The agriculture sector must be protected from the adverse effects of climate change. It must be made more resilient if it is to become a bastion of national and regional food security.
REGIONAL FOOD SECURITY
Guyana, as a member of Caribbean Community, is committed to the establishment of a Caribbean Single Market and Economy. This country, in this regard, is unreservedly committed to advancing the principles and policies published in:
– Caribbean Community Agricultural Policy (2011);
– CARICOM Agribusiness Development Strategy of 2012;
– CARICOM Regional Food and Nutrition Security Policy (2010), and Action Plan (2011); and the
– Liliendaal Declaration on Agriculture and Food Security of 2009.
The Caribbean Community, taken as a whole, has the land, labour, market and money to provide ‘food for all’ of its citizens. The states of the Caribbean Community, taken together, exceed the Kingdom of Sweden which is over 450,000 km² in land area.

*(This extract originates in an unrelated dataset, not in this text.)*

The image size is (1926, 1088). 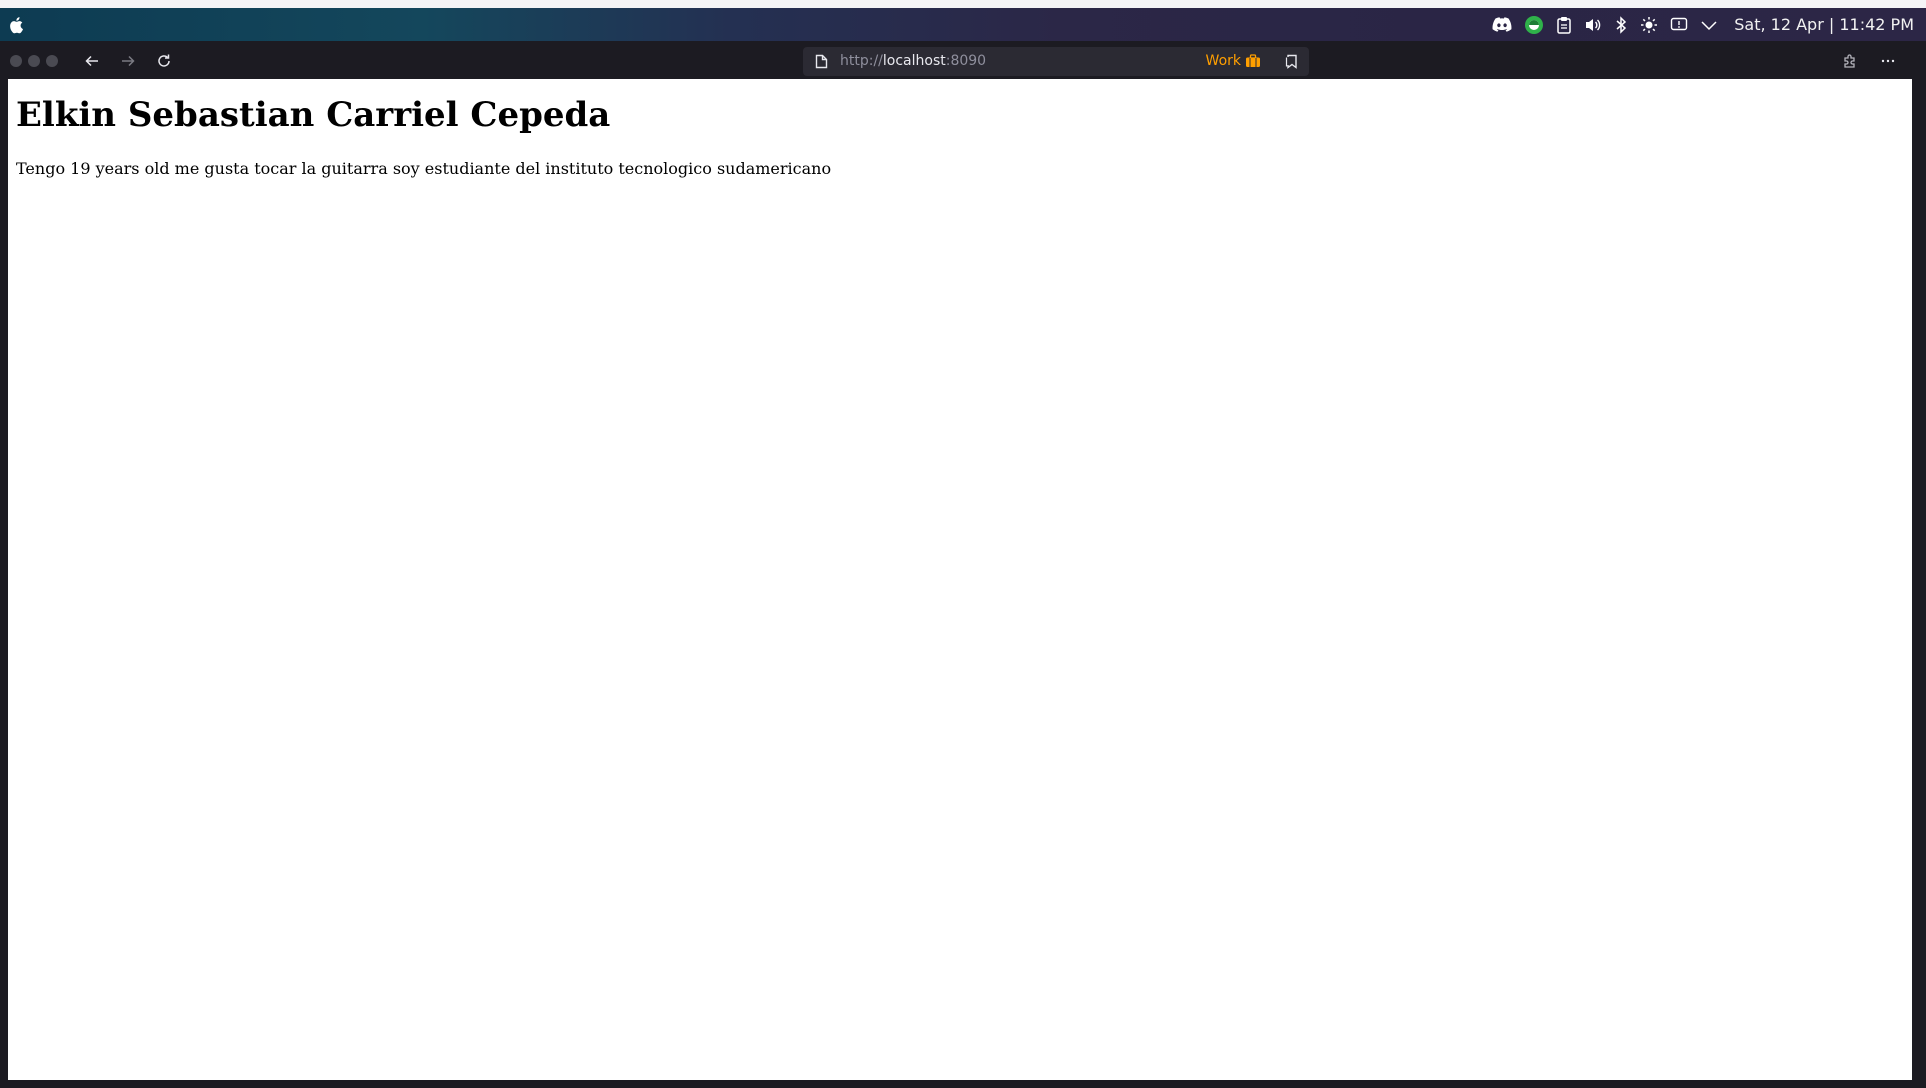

The Caribbean Community can ensure greater food security by helping to reduce its mammoth food import bill of more than US$4 billion per year. The Caribbean Community’s Agricultural Policy (CAP) which proposes measures to “improve the resilience of the Region’s national communities and households to natural and socio–economic crises” – one which can ensure regional food security is established on a sturdy tripod:
· Investment: The Caribbean Community must heed CAP’s calls for increased investment in the agri-food sector. Increased investment can expand production in existing and neglected cultivation areas along our coastland which remains the bedrock of this country’s agricultural production.
The region must attract increased international investment to promote inland agriculture in order to reduce the sector’s vulnerability to coastal climate-related shocks and to improve food security and employment.
Agricultural sectors tend to be concentrated near to the coast which makes them vulnerable to rising sea levels and extreme weather. Coastal agriculture must be made more resilient and competitive through investments in climate adaptation infrastructure such as improved sea defences and improved drainage and irrigation and weather forecasting systems.
· Innovation: The Caribbean Community must ensure the development of a more competitive and diversified agricultural sector. The CAP calls for “adapting, developing and applying innovation and technologies across value chains.”
Innovation in agriculture can be promoted through diversification, value–added production and by shifting to the production increasingly towards satisfying export demand. Investments must be made in new technologies, including high-yielding crop varieties, aimed at improving yields and reducing costs.
· Agro-industry: Agro-industry, that is the production, processing and packaging of food, using modern equipment and methods on a large-scale – is a key element of the strategy to ensure food security. It does so by reducing food imports thereby making more local food available in processed form.
Agro-processing adds value to food production. It enhances food security by stimulating increased demand for food production, by reducing crop losses resulting from spoilage and by diminishing food scarcity.
Agro-processing advances food security by raising farmers’ incomes, reducing poverty and increasing employment. Agro-processing enables countries to increase food exports while reducing market uncertainties associated with primary commodities.
The Food and Agricultural Organization of the United Nations has noted that urban consumers who account for 70 per cent of global food consumption are shifting towards greater use of higher value dairy products, eggs, fish, fruits, meat, processed foods and vegetables.
Guyana, also, must shift its production patterns to satisfy market demand. This country must align its agricultural production to market demands in local, national, regional and international markets.
This country’s agricultural sector will remain a mainstay of our economy. It is through increased investment, innovation and intensification of agro-industrial development that the agricultural sector will guarantee national and regional food security.